== Segment start ==

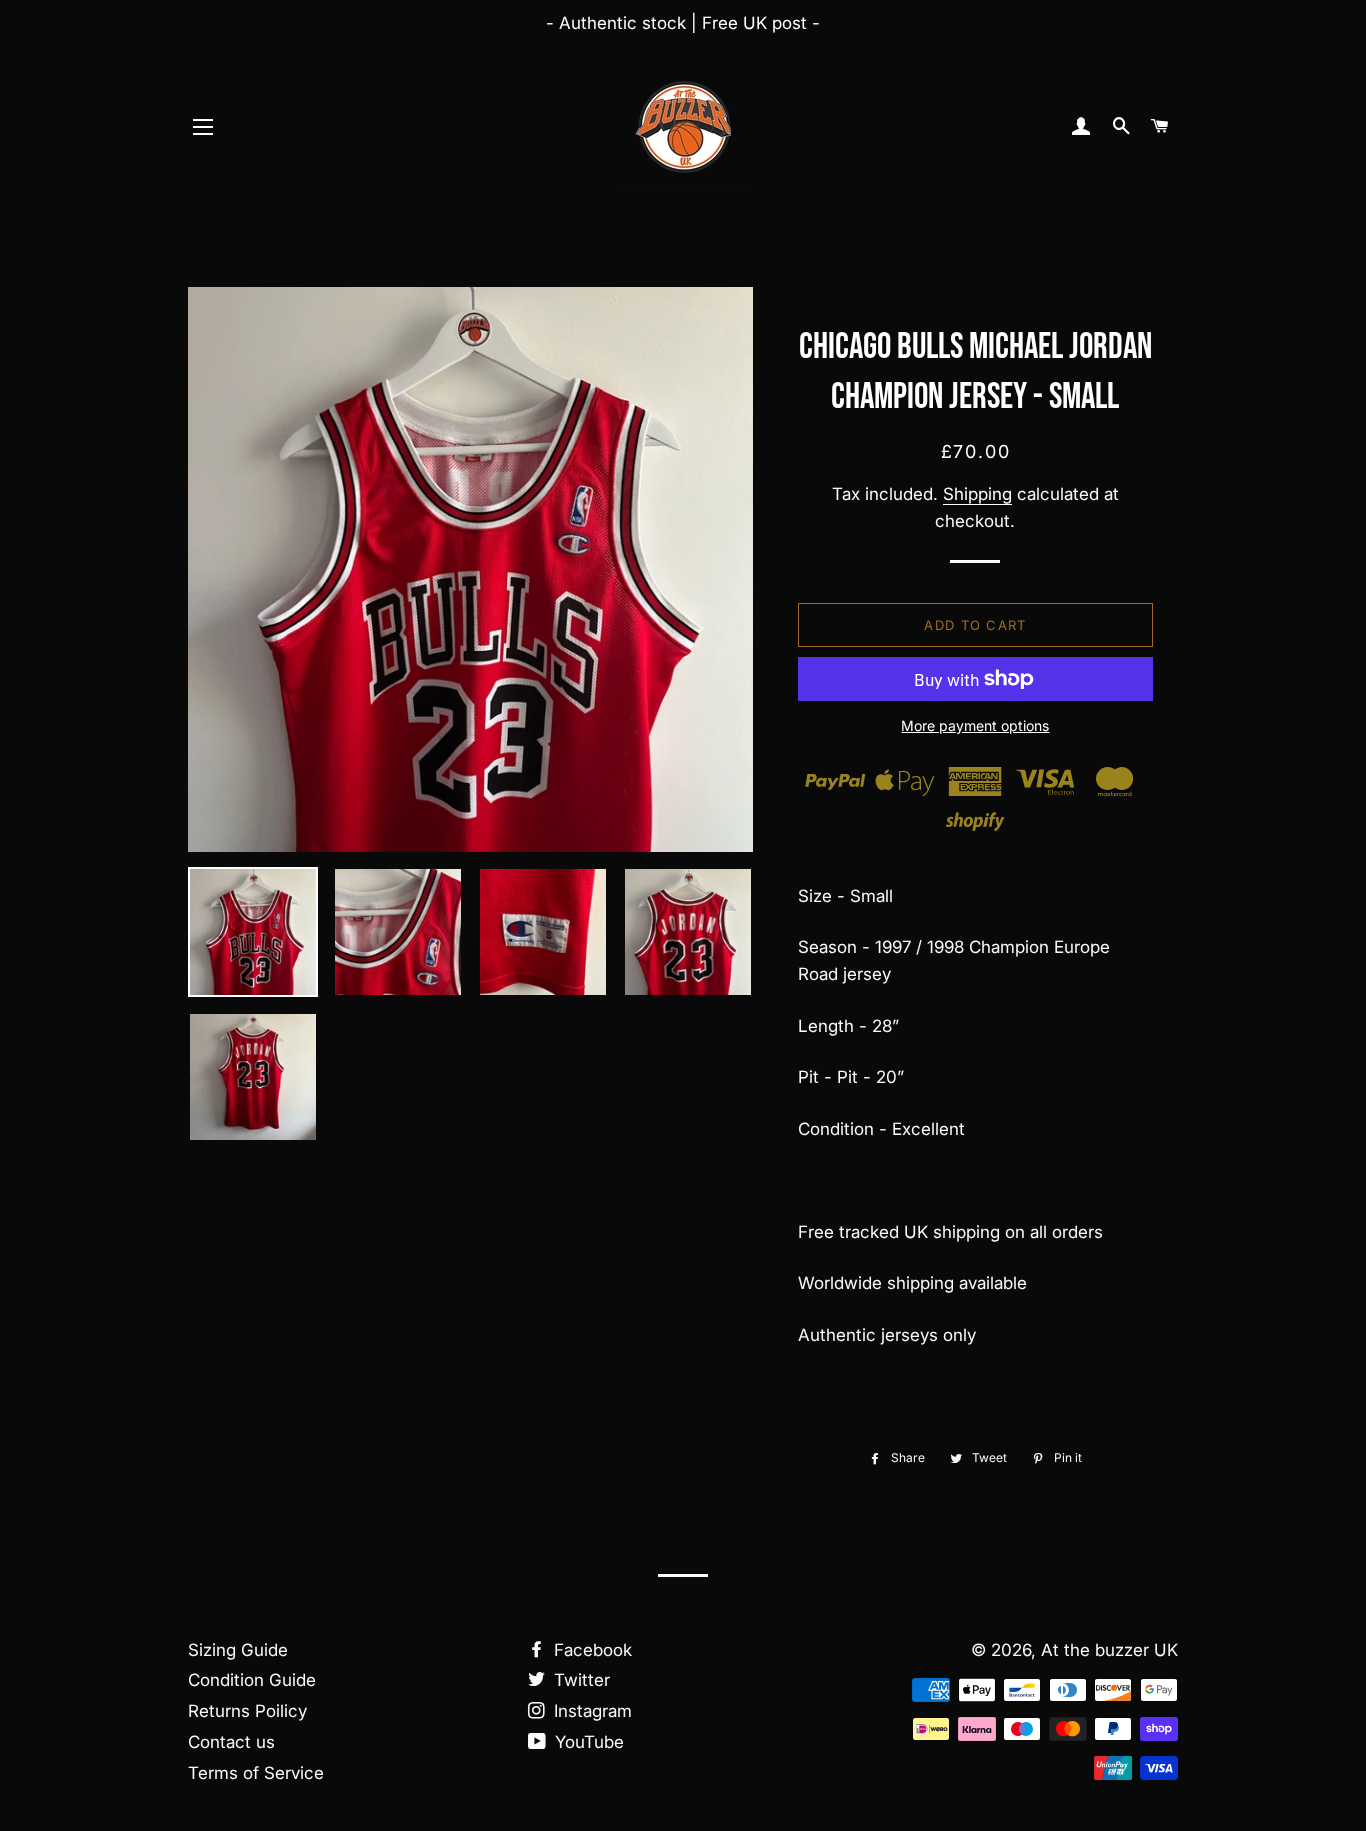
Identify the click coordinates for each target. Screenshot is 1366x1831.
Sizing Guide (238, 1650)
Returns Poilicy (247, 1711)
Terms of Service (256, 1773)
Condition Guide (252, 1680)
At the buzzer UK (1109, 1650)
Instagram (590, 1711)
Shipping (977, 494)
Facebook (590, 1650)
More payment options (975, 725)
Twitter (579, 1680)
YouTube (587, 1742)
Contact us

== Segment end ==

* Action item *
The answer should be an exact copy of the material, with its pictures removed.

* Written solution *
Identify the click coordinates for each target. Screenshot is 1366x1831.
Sizing Guide (238, 1650)
Returns Poilicy (247, 1711)
Terms of Service (256, 1773)
Condition Guide (252, 1680)
At the buzzer UK (1109, 1650)
Instagram (590, 1711)
Shipping (977, 494)
Facebook (590, 1650)
More payment options (975, 725)
Twitter (579, 1680)
YouTube (587, 1742)
Contact us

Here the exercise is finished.